Afghans turning to crystal-meth industry to stave off starvation

A growing number of them have turned to the booming methamphetamine industry to eke out a living and stave off starvation.

Kabul: A devastating humanitarian and economic crisis has forced millions of Afghans to find new sources of income, media reports said.

A growing number of them have turned to the booming methamphetamine industry to eke out a living and stave off starvation, RFE/RL reported.

The Taliban’s takeover of Afghanistan in August 2021 worsened a major humanitarian crisis and triggered an economic collapse. Western donors abruptly cut off assistance to the heavily aid-dependent country and imposed sanctions on the new, unrecognised government.

An estimated one million Afghans have lost their jobs since the militant group seized power, joining the hundreds of thousands who were already unemployed.

Harvesters sell ephedra, a common herb locally known as ‘oman’, in local markets for around $5 per kg. The buyers, most of them middlemen, then sell it on for a profit.

The ephedra is then processed in the hundreds of meth labs that are believed to exist in Afghanistan to make meth. The drug, which has the appearance of white crystals, is then smuggled to neighbouring countries, from where it eventually reaches Europe and North America, RFE/RL reported.

The crystal-meth industry took off around 2017, when drug traffickers discovered that the native ephedra herb could be used to make ephedrine, the key ingredient in crystal meth.

For decades, Afghanistan has been the world’s biggest producer of opium. But experts say the country has also become a significant supplier of crystal meth.

The meth industry is booming despite the Taliban issuing a ban in December 2021 on the cultivation, production, and trafficking of all illicit narcotics, RFE/RL reported.

Experts say the militant group has turned a blind eye to the lucrative drug trade.

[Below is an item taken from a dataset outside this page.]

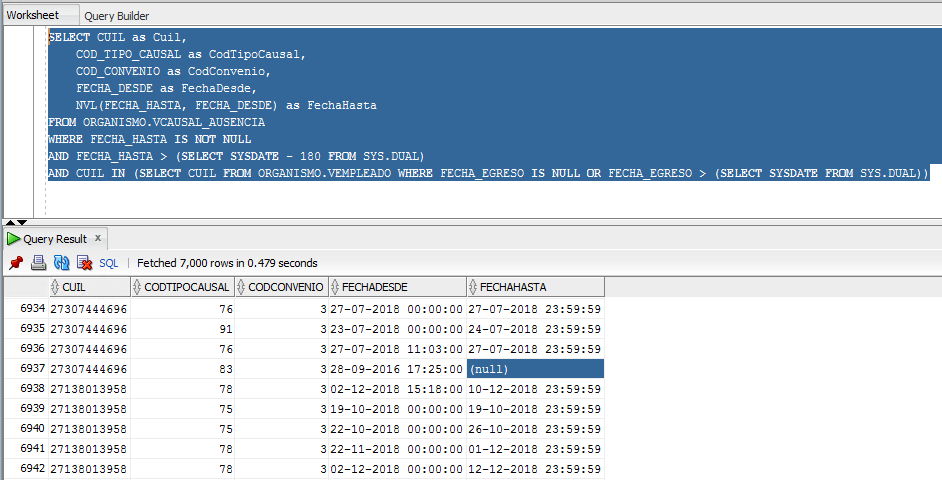Click the SQL link in results toolbar
The height and width of the screenshot is (480, 942).
pyautogui.click(x=108, y=263)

The cash-strapped Taliban government, they say, is unwilling to enforce its ban because illicit narcotics remains a major source of revenue.

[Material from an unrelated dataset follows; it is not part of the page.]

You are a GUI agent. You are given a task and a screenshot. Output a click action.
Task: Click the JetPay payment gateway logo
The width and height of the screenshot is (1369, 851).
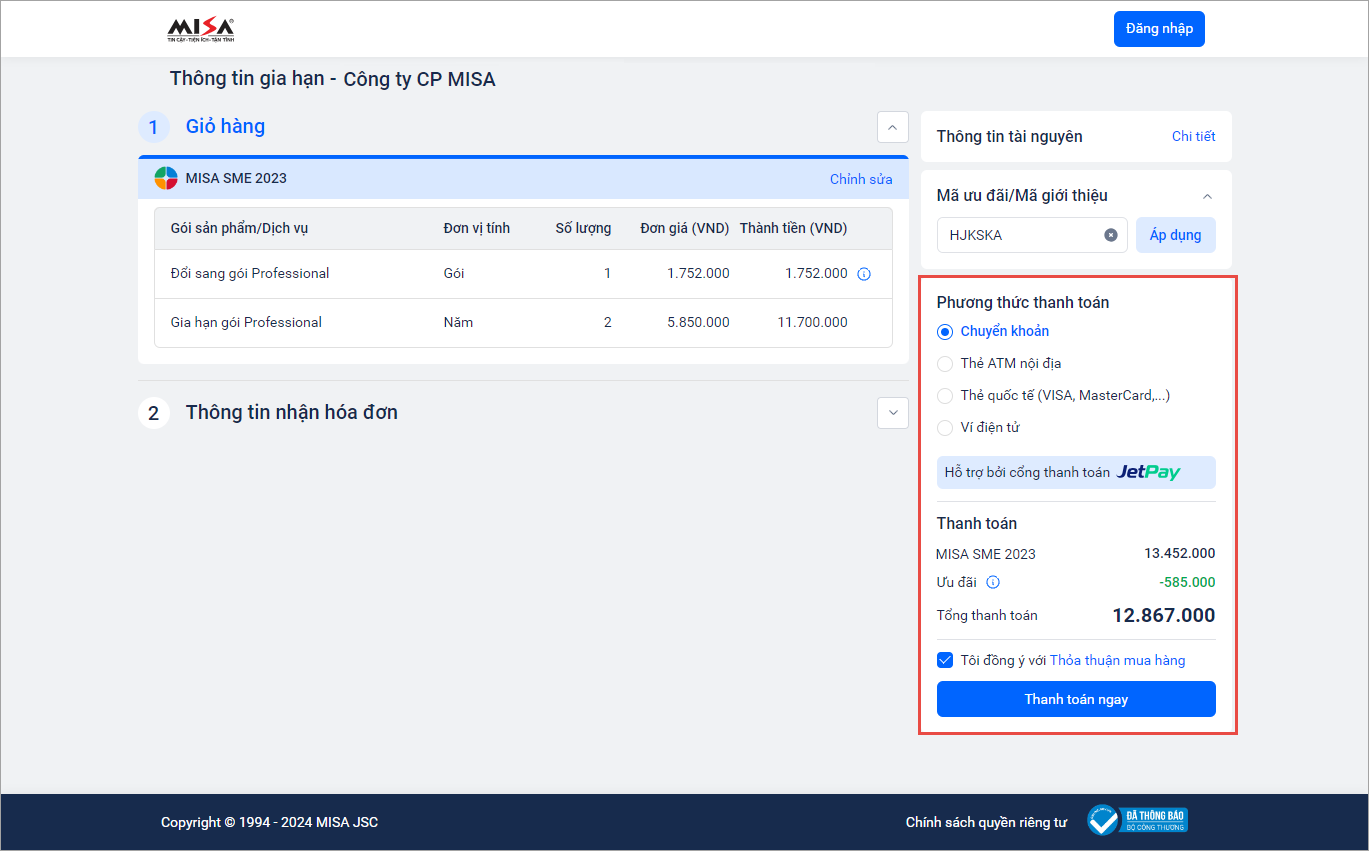(x=1148, y=472)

The militants are also unable to provide alternative livelihoods for the tens of thousands of farmers who are dependent on the drug trade for survival, experts say.

“The narcotics industry and other informal aspects of the economy appear to be serving as a safety net for the vast numbers of Afghans thrust into poverty since the Taliban takeover,” Graeme Smith, an author on Afghanistan and a senior consultant for the International Crisis Group, a Brussels-based think tank, told RFE/RL.

For years, the Taliban has taxed poppy farmers and been involved in the trafficking of narcotics to neighbouring countries.

The United Nations estimated that the Afghan opium trade generated some $2.7 billion of income in 2021. A 2020 report commissioned by NATO said that the Taliban earned more than $400 million from the drug industry, although some experts believe such estimates are exaggerated, RFE/RL reported.